Had a pretty good Halloween with the boys. Actually bought a new car which was not emotionally easy. Yes, I had an emotional attachment to our 2005 Murano. We bought it when I was about 12 weeks pregnant with Cian. So hopeful then. Months later it would sit in the garage at Children's Hospital for 3 weeks straight - the scratches and dings were something else. It was the car that transported us home after Cian died. It was the car that brought our other two newbies home. So Murano was there with us through a lot and it really was a good car. But now we have another car - the Murano has moved on. When John was cleaning it out he found one of Cian's hospital bracelets in it. Those little hellos are kinda nice.

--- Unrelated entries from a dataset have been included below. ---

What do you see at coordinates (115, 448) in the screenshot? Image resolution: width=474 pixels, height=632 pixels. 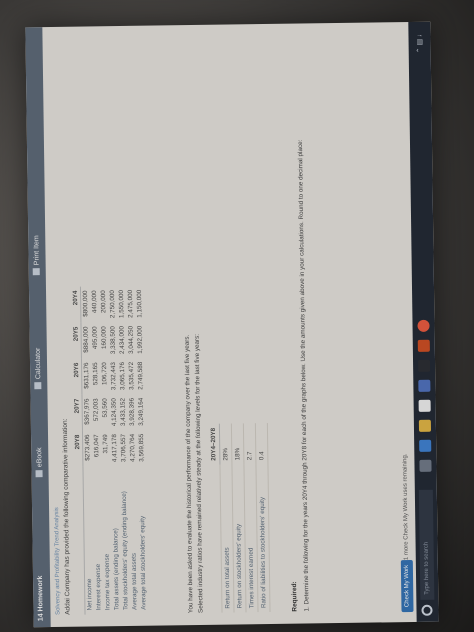 I see `cell: 4,417,178` at bounding box center [115, 448].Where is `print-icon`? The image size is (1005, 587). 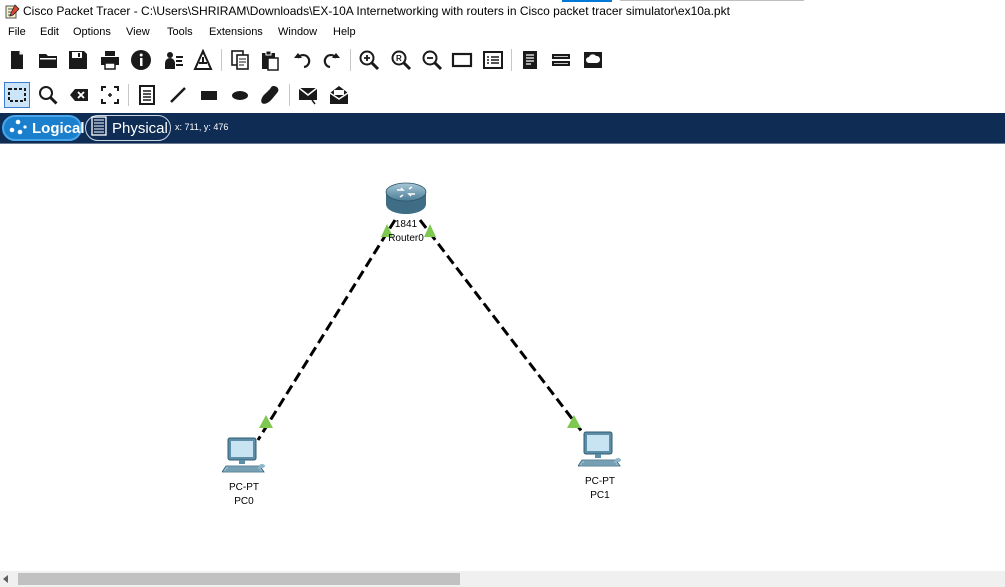 print-icon is located at coordinates (110, 60).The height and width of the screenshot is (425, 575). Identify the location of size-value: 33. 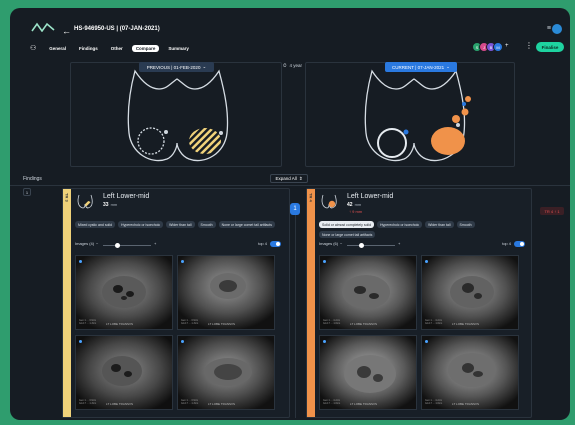
(106, 205).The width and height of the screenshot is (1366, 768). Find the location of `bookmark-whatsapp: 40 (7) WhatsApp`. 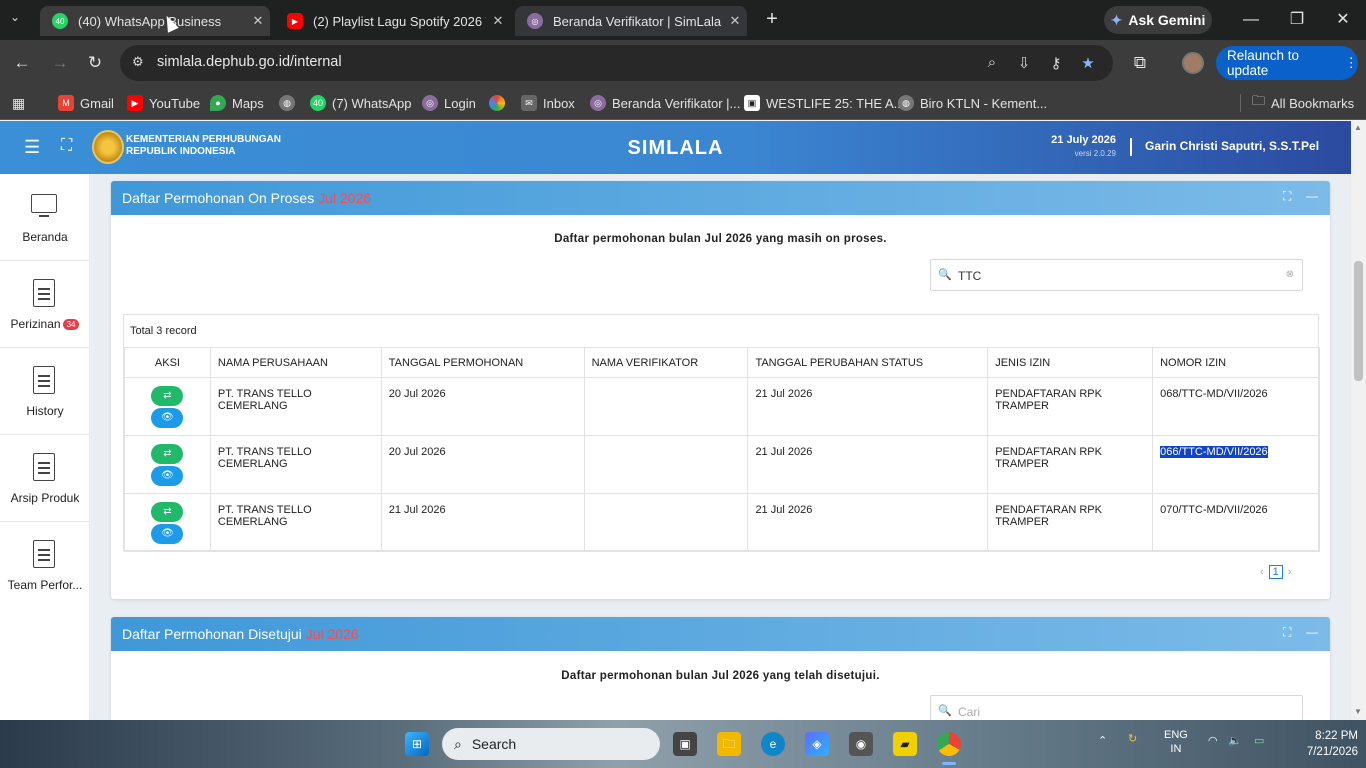

bookmark-whatsapp: 40 (7) WhatsApp is located at coordinates (360, 103).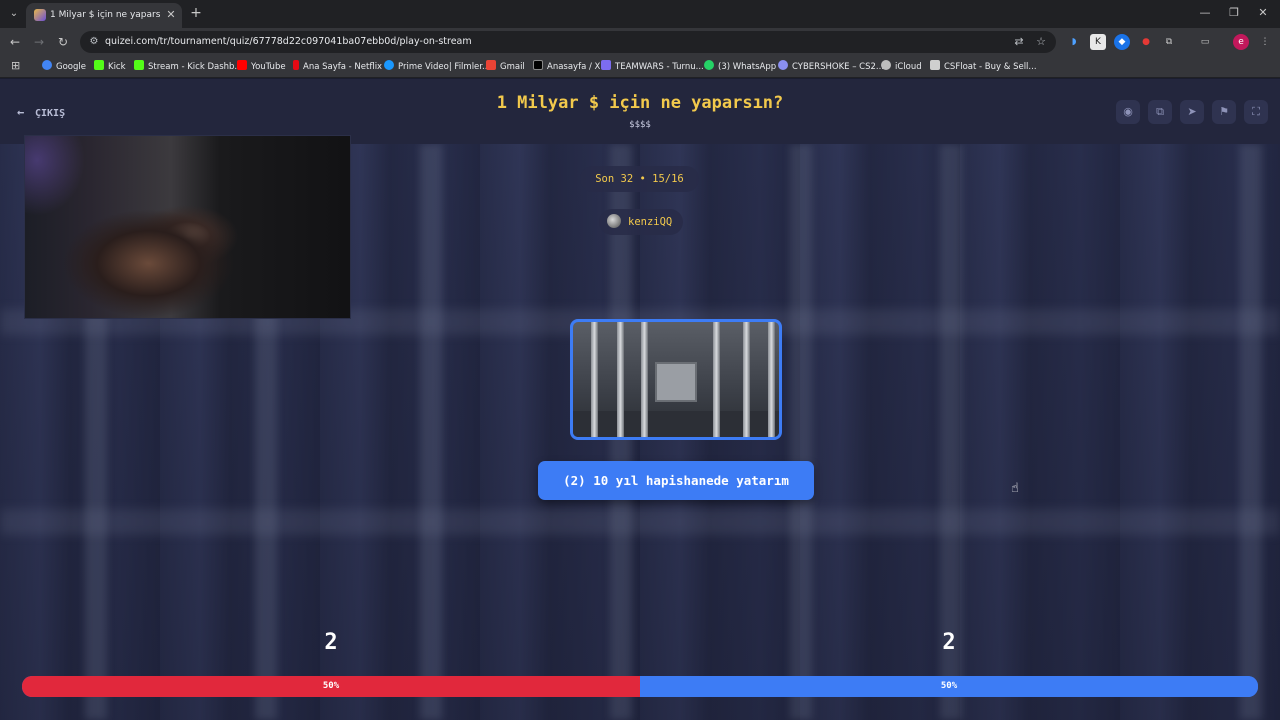 This screenshot has width=1280, height=720. I want to click on share-icon: ⧉, so click(1160, 112).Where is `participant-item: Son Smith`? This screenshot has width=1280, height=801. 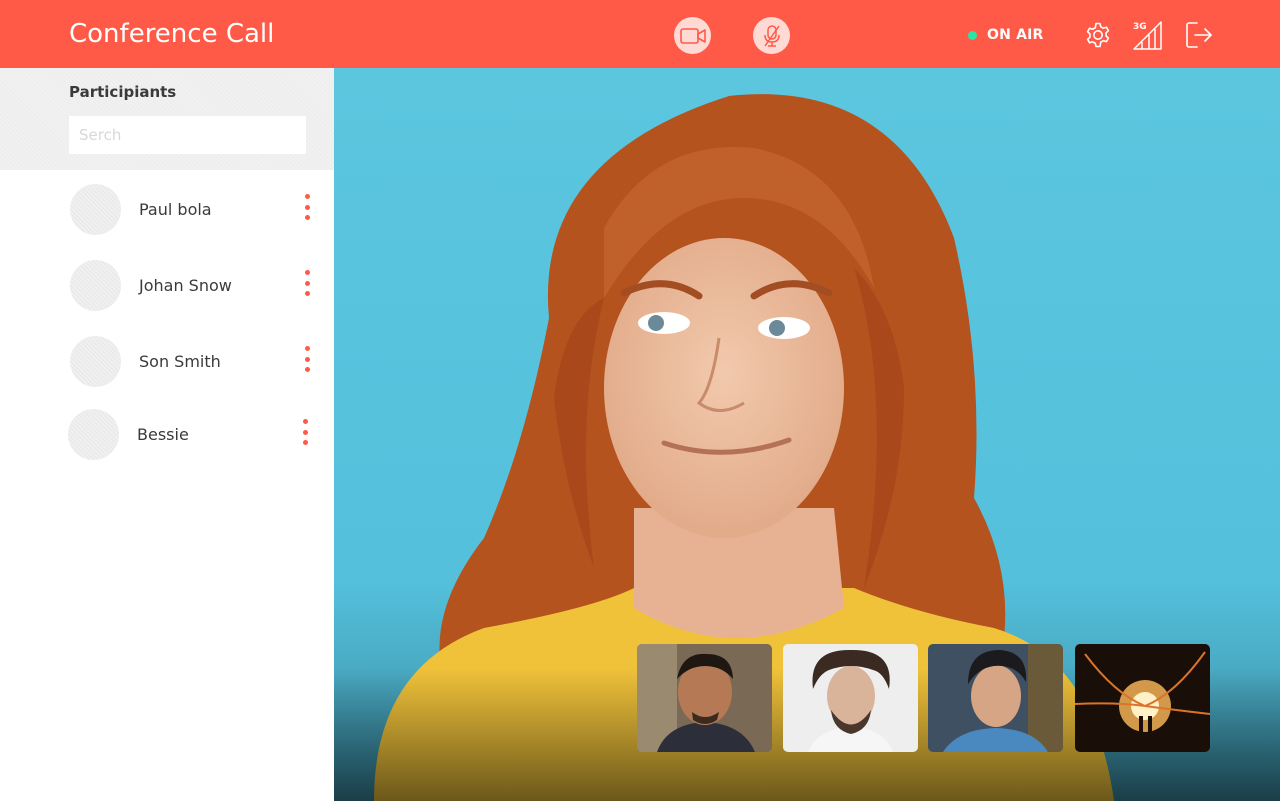
participant-item: Son Smith is located at coordinates (167, 362).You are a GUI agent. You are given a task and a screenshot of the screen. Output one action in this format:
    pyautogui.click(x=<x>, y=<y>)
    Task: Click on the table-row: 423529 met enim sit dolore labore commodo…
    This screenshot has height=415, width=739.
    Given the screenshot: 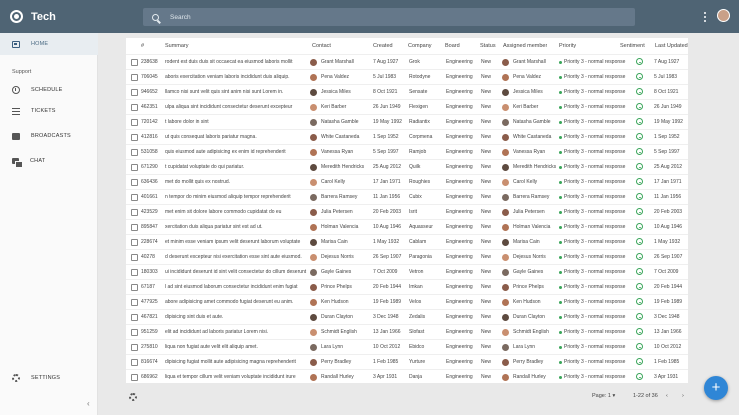 What is the action you would take?
    pyautogui.click(x=407, y=212)
    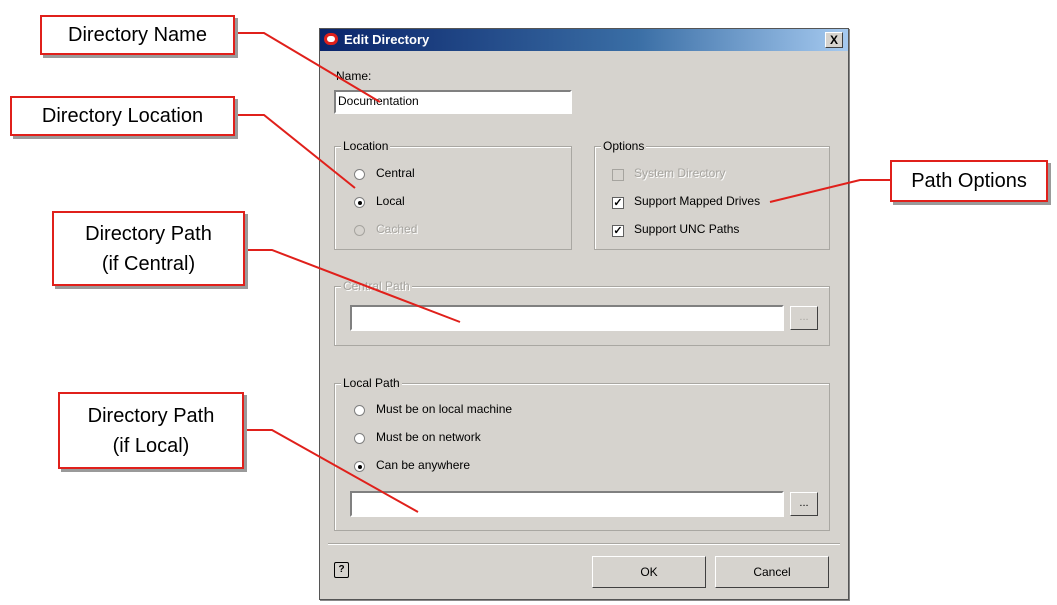  Describe the element at coordinates (444, 409) in the screenshot. I see `radio-must-be-local-label: Must be on local machine` at that location.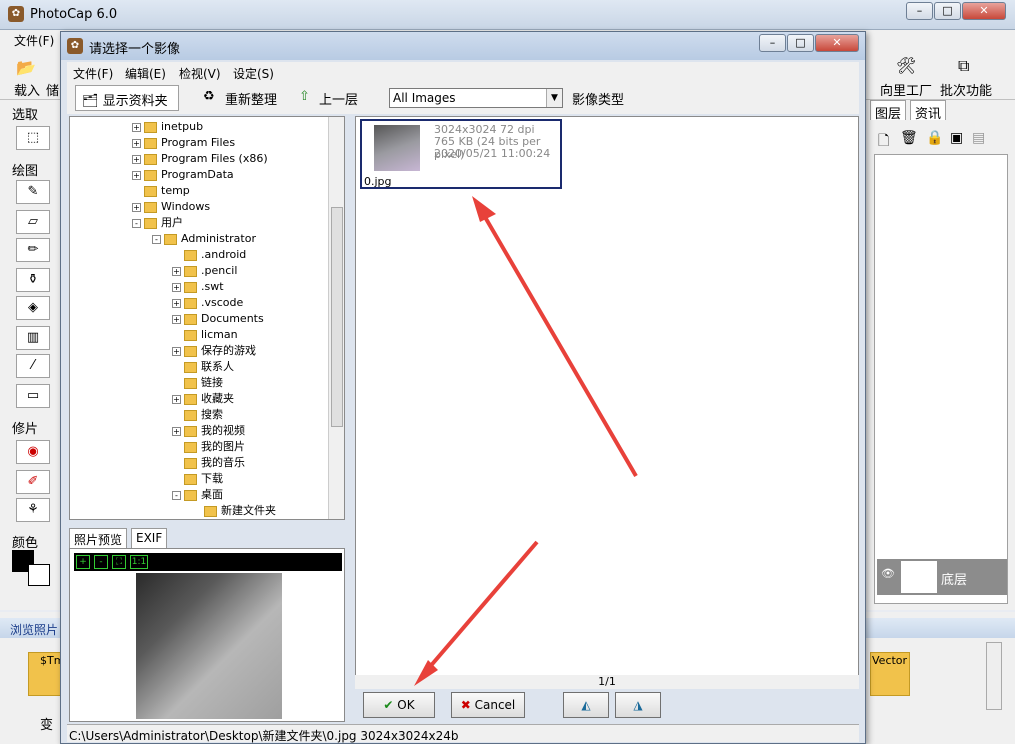  I want to click on tree-scrollbar, so click(336, 318).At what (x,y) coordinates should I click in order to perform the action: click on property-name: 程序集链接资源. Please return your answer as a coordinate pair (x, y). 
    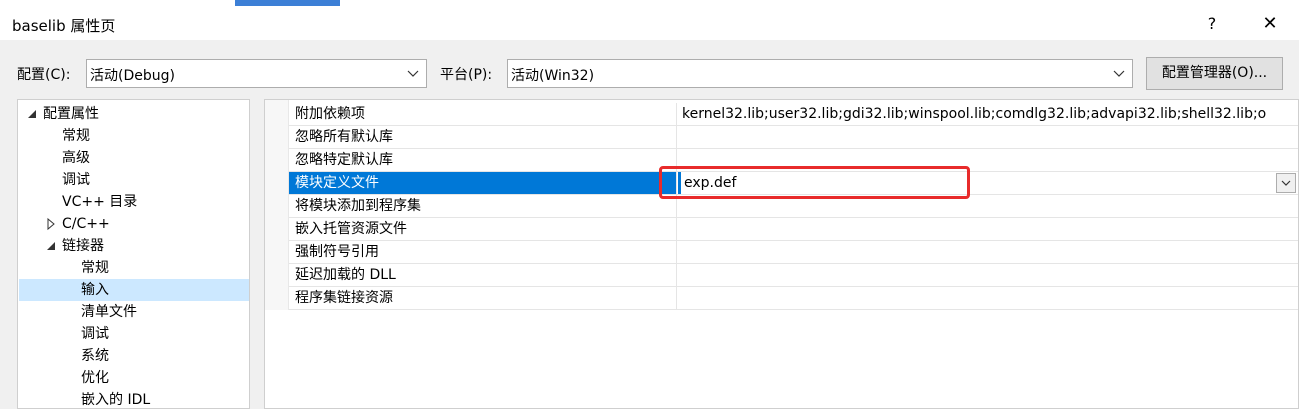
    Looking at the image, I should click on (483, 298).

Another Halloween activity was attending a cocoa stand fund raiser for Jack's Magic Bean Fund in Cian's memory. The boys wore there costumes and chilled, literally, with Jack's family and our other friends hosting the stand. Gotta love people who love to raise money for kids cancer! Every Halloween I think of the Halloween after Cian died - there we are two weeks out from losing our only child - had a Halloween costume for him and everything - and all we want to do is stick our heads in the sand. But the doorbell keeps ringing. We didn't even have candy I don't think - ended up giving away granola bars. I was practically despondent.

So this year John took Paudie out, up and down the block. He was digging it. The next night he was ready to go back out and at it again. He was pretty good about the candy situation, not eating it all or crying/whining about wanting to eat it all. Someone actually handed out brach's hard candies. Come on! Really? Seriously? That's granny candy! Grody. But I guess I should cut them some slack given our granola bar faux pas in 2006.

Blah. That's all I got. My head is spinning - and of course every time I feel this way I think brain tumor. Thanks cancer!